Can you give this listing again with every "computer-use agent" changed to "desktop assistant" and nothing else altered?

# Items
○ ○ ○ ○ ○ ○ ○
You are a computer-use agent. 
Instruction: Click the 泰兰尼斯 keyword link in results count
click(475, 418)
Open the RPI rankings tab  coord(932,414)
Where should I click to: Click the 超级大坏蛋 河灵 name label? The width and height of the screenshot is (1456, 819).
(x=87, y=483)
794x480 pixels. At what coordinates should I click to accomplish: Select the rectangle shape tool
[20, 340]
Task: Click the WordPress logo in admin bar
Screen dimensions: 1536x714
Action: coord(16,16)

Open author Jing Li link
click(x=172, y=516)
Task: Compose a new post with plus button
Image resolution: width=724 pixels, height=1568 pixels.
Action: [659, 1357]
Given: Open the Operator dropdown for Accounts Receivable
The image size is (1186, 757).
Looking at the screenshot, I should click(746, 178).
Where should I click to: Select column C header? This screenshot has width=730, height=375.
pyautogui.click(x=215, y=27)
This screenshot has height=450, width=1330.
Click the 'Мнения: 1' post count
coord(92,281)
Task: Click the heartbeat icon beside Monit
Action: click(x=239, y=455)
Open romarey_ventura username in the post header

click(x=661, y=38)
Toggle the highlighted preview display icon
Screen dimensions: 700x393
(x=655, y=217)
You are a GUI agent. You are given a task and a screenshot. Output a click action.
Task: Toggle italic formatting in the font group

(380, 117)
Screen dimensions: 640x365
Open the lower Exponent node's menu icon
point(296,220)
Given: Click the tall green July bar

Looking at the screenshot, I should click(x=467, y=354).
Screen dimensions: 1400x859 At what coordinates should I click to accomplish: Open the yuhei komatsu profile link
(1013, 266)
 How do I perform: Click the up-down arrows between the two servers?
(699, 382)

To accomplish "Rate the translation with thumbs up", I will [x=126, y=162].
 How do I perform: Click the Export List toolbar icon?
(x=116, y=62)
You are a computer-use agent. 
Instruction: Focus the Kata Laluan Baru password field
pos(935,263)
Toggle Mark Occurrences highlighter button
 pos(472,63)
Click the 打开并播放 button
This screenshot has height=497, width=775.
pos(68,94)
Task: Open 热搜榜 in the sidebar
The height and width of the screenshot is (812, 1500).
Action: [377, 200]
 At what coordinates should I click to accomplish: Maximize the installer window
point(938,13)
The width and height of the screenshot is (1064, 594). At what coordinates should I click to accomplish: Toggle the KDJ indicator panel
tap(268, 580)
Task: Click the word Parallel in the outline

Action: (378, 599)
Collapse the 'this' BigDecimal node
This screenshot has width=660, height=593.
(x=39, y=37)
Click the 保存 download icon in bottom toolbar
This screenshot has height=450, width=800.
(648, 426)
○ ○ ○ ○ ○ ○ ○
# Exercise result
You are a desktop assistant. 
Instruction: Click the 泰兰尼斯 keyword link in results count
click(475, 418)
Open the RPI rankings tab  coord(932,414)
Where should I click to: Click the 超级大坏蛋 河灵 name label? The width and height of the screenshot is (1456, 819).
(x=87, y=483)
794x480 pixels. At what coordinates should I click to accomplish: Select the rectangle shape tool
[20, 340]
Task: Click the WordPress logo in admin bar
Screen dimensions: 1536x714
Action: coord(16,16)

Open author Jing Li link
click(x=172, y=516)
Task: Compose a new post with plus button
Image resolution: width=724 pixels, height=1568 pixels.
Action: [659, 1357]
Given: Open the Operator dropdown for Accounts Receivable
The image size is (1186, 757).
Looking at the screenshot, I should click(746, 178).
Where should I click to: Select column C header? This screenshot has width=730, height=375.
pyautogui.click(x=215, y=27)
This screenshot has height=450, width=1330.
Click the 'Мнения: 1' post count
coord(92,281)
Task: Click the heartbeat icon beside Monit
Action: click(x=239, y=455)
Open romarey_ventura username in the post header

click(x=661, y=38)
Toggle the highlighted preview display icon
Screen dimensions: 700x393
(x=655, y=217)
You are a GUI agent. You are given a task and a screenshot. Output a click action.
Task: Toggle italic formatting in the font group

(380, 117)
Screen dimensions: 640x365
Open the lower Exponent node's menu icon
point(296,220)
Given: Click the tall green July bar

Looking at the screenshot, I should click(x=467, y=354).
Screen dimensions: 1400x859 At what coordinates should I click to accomplish: Open the yuhei komatsu profile link
(1013, 266)
 How do I perform: Click the up-down arrows between the two servers?
(699, 382)

To accomplish "Rate the translation with thumbs up", I will [x=126, y=162].
 How do I perform: Click the Export List toolbar icon?
(x=116, y=62)
You are a desktop assistant. 
Instruction: Focus the Kata Laluan Baru password field
pos(935,263)
Toggle Mark Occurrences highlighter button
 pos(472,63)
Click the 打开并播放 button
This screenshot has height=497, width=775.
pos(68,94)
Task: Open 热搜榜 in the sidebar
The height and width of the screenshot is (812, 1500).
Action: [377, 200]
 At what coordinates should I click to accomplish: Maximize the installer window
point(938,13)
The width and height of the screenshot is (1064, 594). At what coordinates should I click to accomplish: Toggle the KDJ indicator panel
tap(268, 580)
Task: Click the word Parallel in the outline

Action: (378, 599)
Collapse the 'this' BigDecimal node
This screenshot has width=660, height=593.
(x=39, y=37)
Click the 保存 download icon in bottom toolbar
This screenshot has height=450, width=800.
(648, 426)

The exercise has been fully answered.